As Sullivan sees it, there are really three options. First, there could be "a massive investigation" and "purging the priesthood of 'homosexual tendencies'," but he says this would be untenable as the "mass firings would brand the church as baldly homophobic" and the laity may not accept losing their beloved priests. Secondly, the Church could officially say that gays should not be allowed in the priesthood while doing nothing about it, but this is apparently even worse than the first option. Instead, Sullivan says the Church should bring "an end to the clerical closet" and allow priests to live openly as homosexuals in exchange for "a renewed public vow of celibacy." He asks, "If a priest is committed to celibacy and doing a good job, why is his public gayness a problem?" This is essentially argumentum ad peccatum Sodomorum populare, an argument to the popular sin of Sodom. In other words, if the sin and the sinners were and are popular enough, are they really sins and sinners at all? This gets to the heart of the new Church and religion that they desire.

All good Catholics must ignore Leviticus 18:22, "You shall not lie with a male as with a woman; it is an abomination," and Leviticus 20:13, "If a man lies with a male as with a woman, both of them have committed an abomination; they shall be put to death, their blood is upon them," and Romans 1:26-27, "For this reason God gave them up to dishonorable passions. Their women exchanged natural relations for unnatural, and the men likewise gave up natural relations with women and were consumed with passion for one another, men committing shameless acts with men and receiving in their own persons the due penalty for their error." Failure to do so necessarily means that you are a bigot, and your "homophobia" is against Church teaching, or at least how it has been reimagined in the minds of these activists, these warriors of Sodom.

Of course, as any faithful Christian knows, God's will is what matters, and neither the Word nor the Church can or should change to accommodate "changing times." Sullivan lays an obvious trap for the faithful when he says that the "gay priesthood" was a fact of life then and now, so both traditionalists and modernists should come to embrace sodomy as "an integral part of the human mystery." If that is not enough to convince you, then you must accept homosexuals out of charity and love. Besides, as Sullivan tells us, he really is only arguing for celibate priests to be open and honest with their flocks, which would allow them to "provide priestly role models for gay Catholics." You just need to ignore the unrepentant homosexual and his "husband" behind the curtain as well as the fact that he says the gay priests would be role models for homosexuals "who find themselves called to celibacy," implying active gays amongst the laity are also to be accepted, which is really what this is about.

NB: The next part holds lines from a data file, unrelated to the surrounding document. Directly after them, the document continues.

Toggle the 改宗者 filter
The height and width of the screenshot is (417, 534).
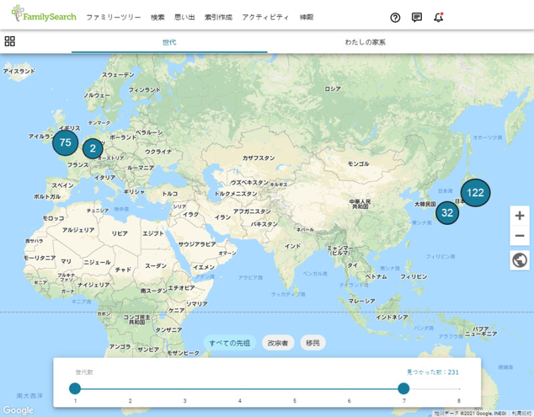pos(279,342)
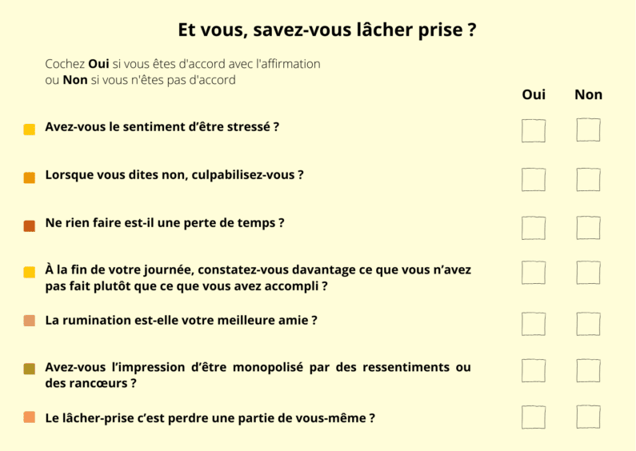Screen dimensions: 636x451
Task: Mark Non for 'À la fin de votre journée'
Action: (588, 273)
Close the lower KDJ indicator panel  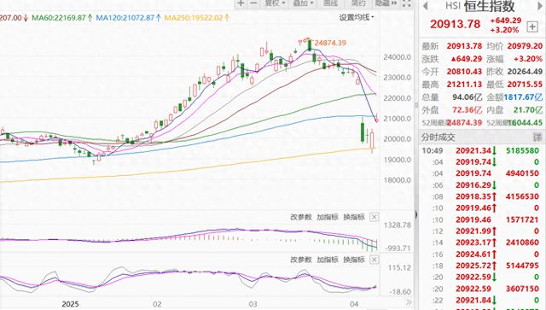point(374,260)
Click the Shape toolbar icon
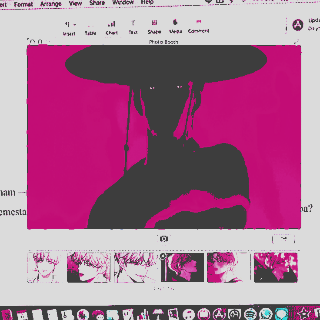Viewport: 320px width, 320px height. pyautogui.click(x=154, y=27)
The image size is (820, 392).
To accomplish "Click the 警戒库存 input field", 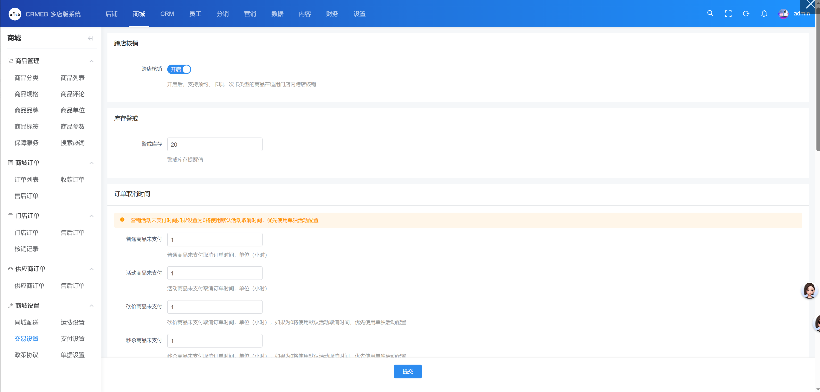I will point(215,144).
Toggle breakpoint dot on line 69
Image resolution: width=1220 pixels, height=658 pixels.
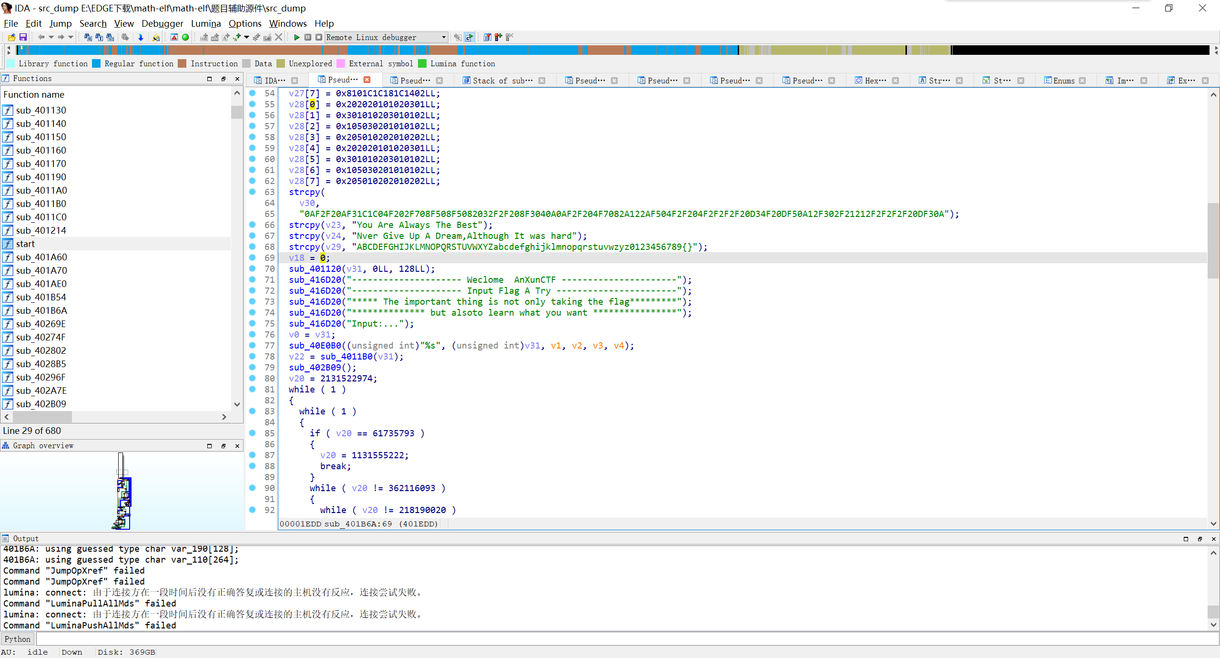[x=253, y=257]
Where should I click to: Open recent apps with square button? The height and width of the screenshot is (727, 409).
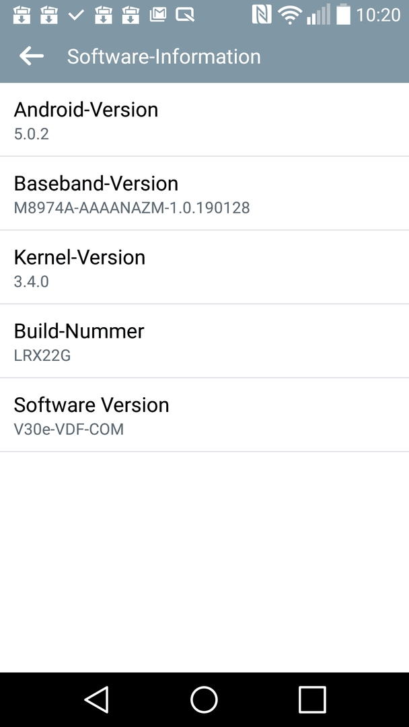click(x=312, y=699)
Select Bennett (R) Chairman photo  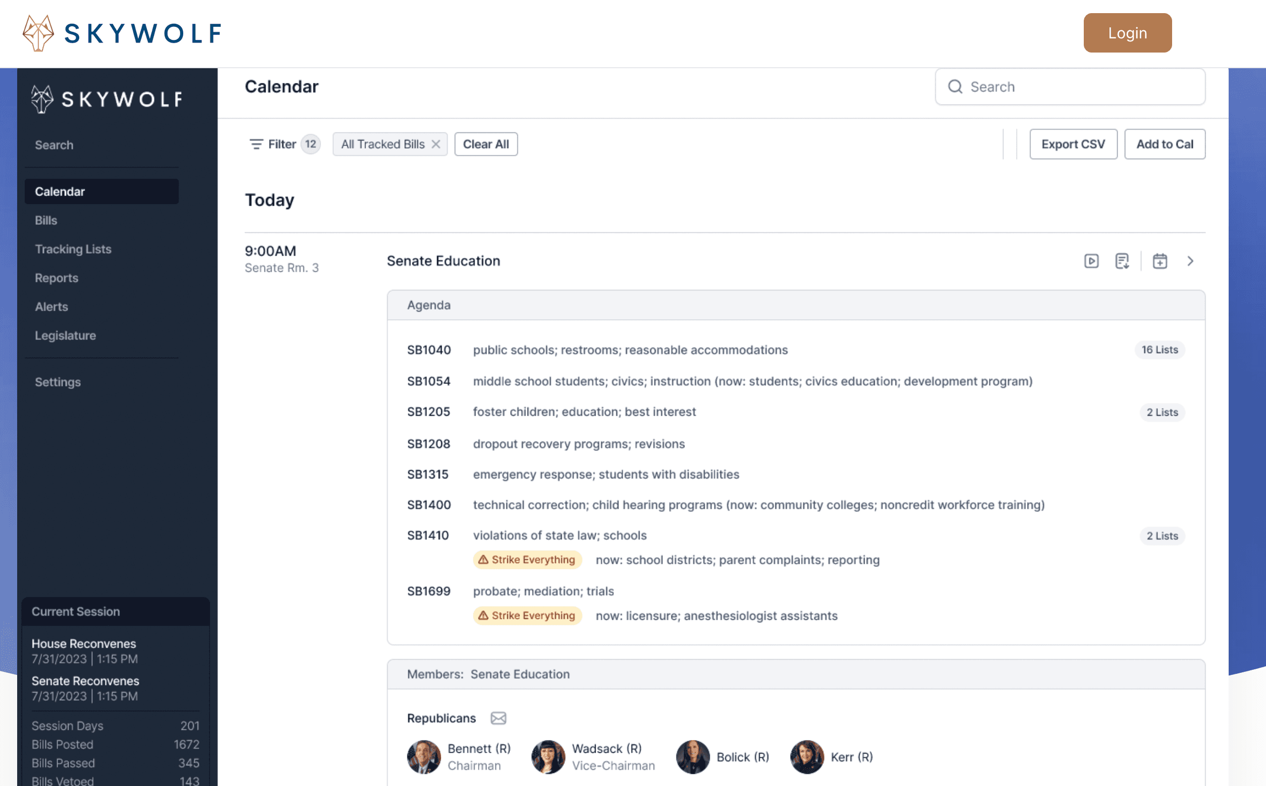(x=424, y=757)
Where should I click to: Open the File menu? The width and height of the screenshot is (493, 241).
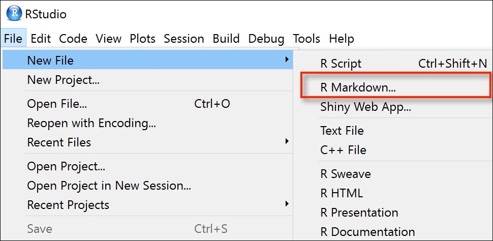(13, 39)
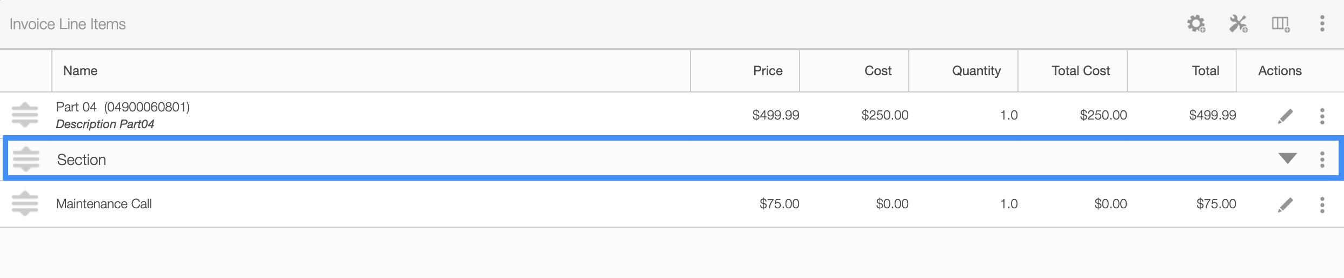Click the gear-with-plus add part icon
The image size is (1344, 278).
[x=1196, y=24]
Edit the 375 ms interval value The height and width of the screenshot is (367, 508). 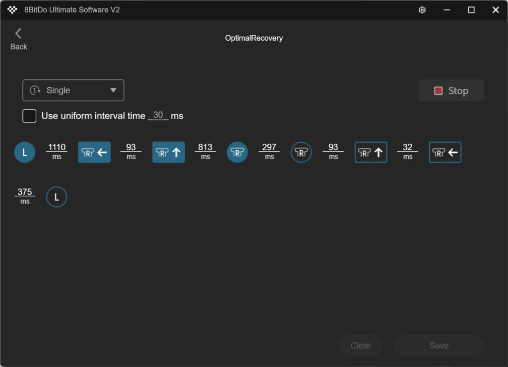tap(25, 192)
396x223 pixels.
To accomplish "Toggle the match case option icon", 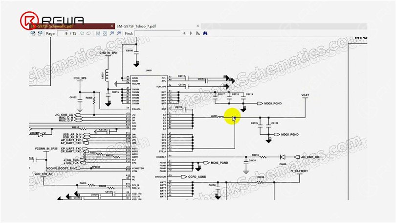I will pos(198,33).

Homosexual activists such as Boswell and Sullivan do not now nor ever have cared about whether or not the Catholic Church had a "gay priesthood," no more than feminists actually care about whether or not there were ever "female priests." It is all simply a way to manipulate people into accepting their sinful ways. If they can convince us that the past was something other than what it was, they hope to trick us into giving them what they want today. This is painfully obvious because what they want does not truly hinge on what happened in the past. If one were to go point-by-point refuting all of their historical claims, the homosexuals would still want the Church today to change to accommodate them just as the feminists would still want female ordination to become a reality. This is no different than how they collectively manipulated and cajoled society into believing that a bunch of white Christian men in the 18th century believed "separation of Church and State" meant that Christian morality had no place in their own legal system. Theirs is a movement that is ultimately at war with God yet feigns religiosity when it suits them, a new religion of irreligion, a Church of Sodom where sin is love and God's will is irrelevant.